Abstract

Development efforts by Shell in South Texas have focused on technology solutions to eliminate the often encountered troubles drilling through significantly depleted sands to get to over pressured reservoirs below. The limits imposed by those conflicting conditions create narrow windows in which the difference between equivalent circulating density (ECD) and static bottom hole pressure (BHP) can be the difference between lost circulation and influx.

Liner drilling with statically underbalance (SUB) mud is one solution Shell uses in low permeability reservoirs to eliminate lost circulation in part because it eliminates swab and surge effects and heavy trip margins. But by itself that solution doesn't work everywhere. In the McAllen and Pharr fields the amount by which the risk of losses can be reduced with liner drilling is limited because the sands can be more permeable and more likely to flow with SUB mud. For that reason Shell turned to automated managed pressure drilling (MPD) as a solution to drill more permeable reservoirs with SUB mud without influx.

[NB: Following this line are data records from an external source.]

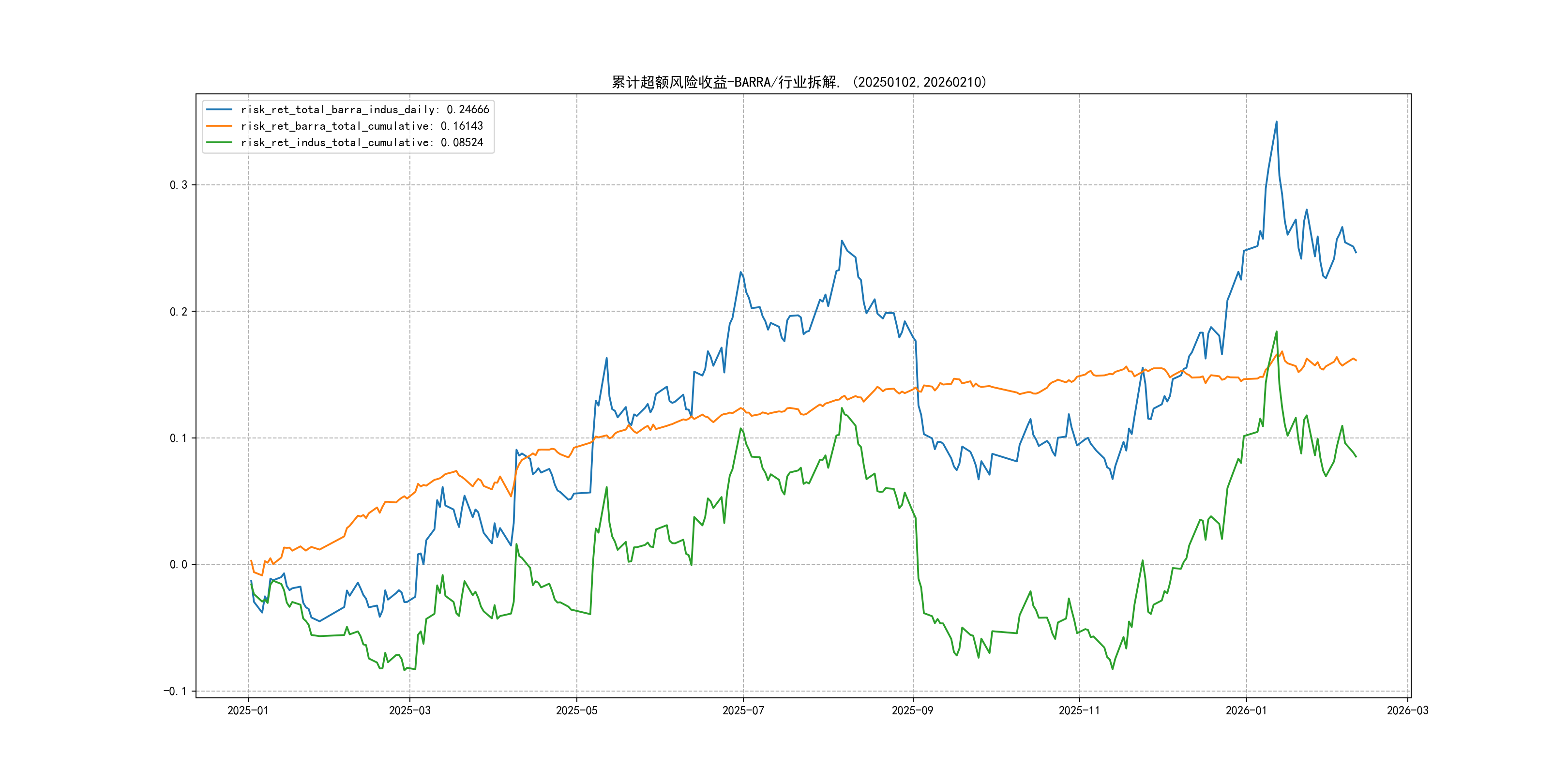The image size is (1568, 784).
Task: Click the 2025-01 x-axis tick label
Action: pyautogui.click(x=248, y=710)
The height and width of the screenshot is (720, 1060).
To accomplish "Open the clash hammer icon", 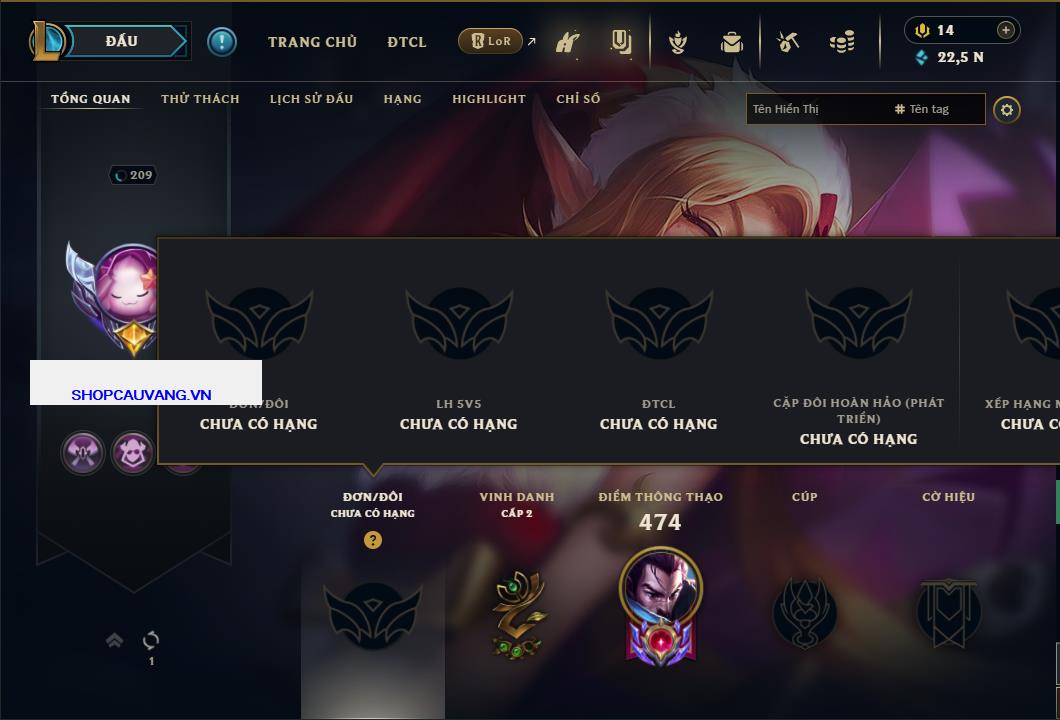I will (x=567, y=43).
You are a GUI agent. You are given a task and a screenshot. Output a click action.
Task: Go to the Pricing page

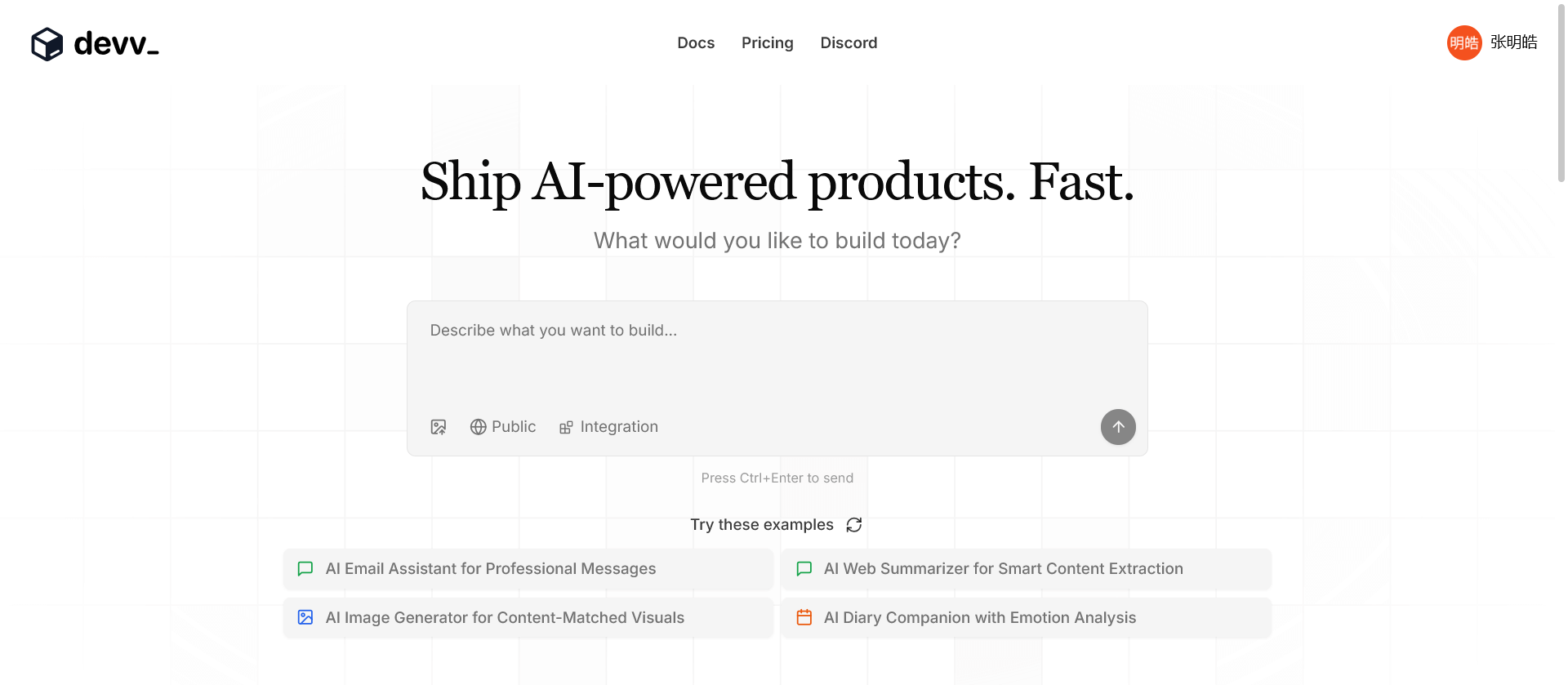[x=767, y=42]
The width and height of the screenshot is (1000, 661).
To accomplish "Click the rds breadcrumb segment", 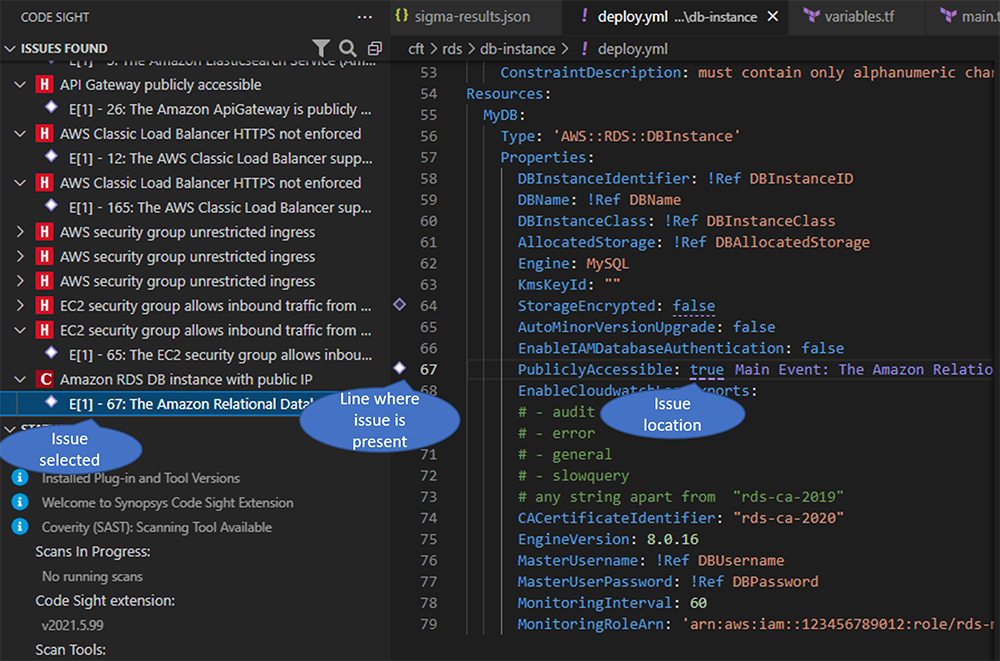I will click(452, 48).
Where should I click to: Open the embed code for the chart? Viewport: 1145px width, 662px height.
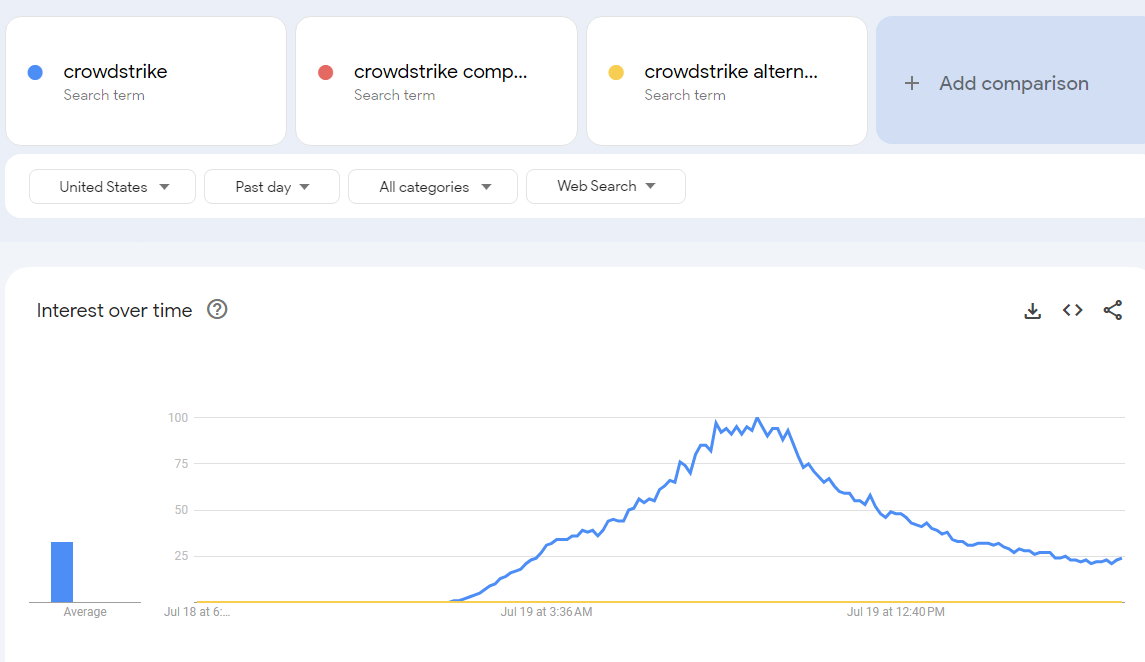[1072, 310]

For the past two years Shell has used those complementary solutions in the McAllen-Pharr fields to improve drilling efficiency and reduce costs with mud statically less than pore pressure and constant bottom hole pressure (BHP). Recently, Shell drilled the Bales #7 well in the McAllen Field Wide Unit using a new scaled-down automated MPD system. The lower 700 feet of the 6½ hole was drilled in with 3½ production tubing with 15.7 ppg static mud into a target sand with an expected pore pressure of 15.8 ppg. In that interval the ECD was 16.2 ppg and the fracture gradient was 16.5 ppg which was the narrowest window that Shell has drilled in the McAllen-Pharr area to date.

During casing drilling operations there was a steady flow of drill gas that varied between 1100 and 1400 units. Even with the drill gas the MPD system managed the BHP at a 16.2 ppg set point, +/− 0.18 ppg, without the use of an automated back pressure pump. That allowed Shell to avoid losses and the cost of a 5½ contingency liner drilling operation. In addition, and in the first of its kind application, Shell used the system to manage the BHP while cementing the drilled-in production tubing.

With its smaller footprint, more efficient automated control, and proven ability to manage constant BHP this new MPD system can provide onshore and offshore operators a solution to improve drilling and cementing operations in mature depleted fields.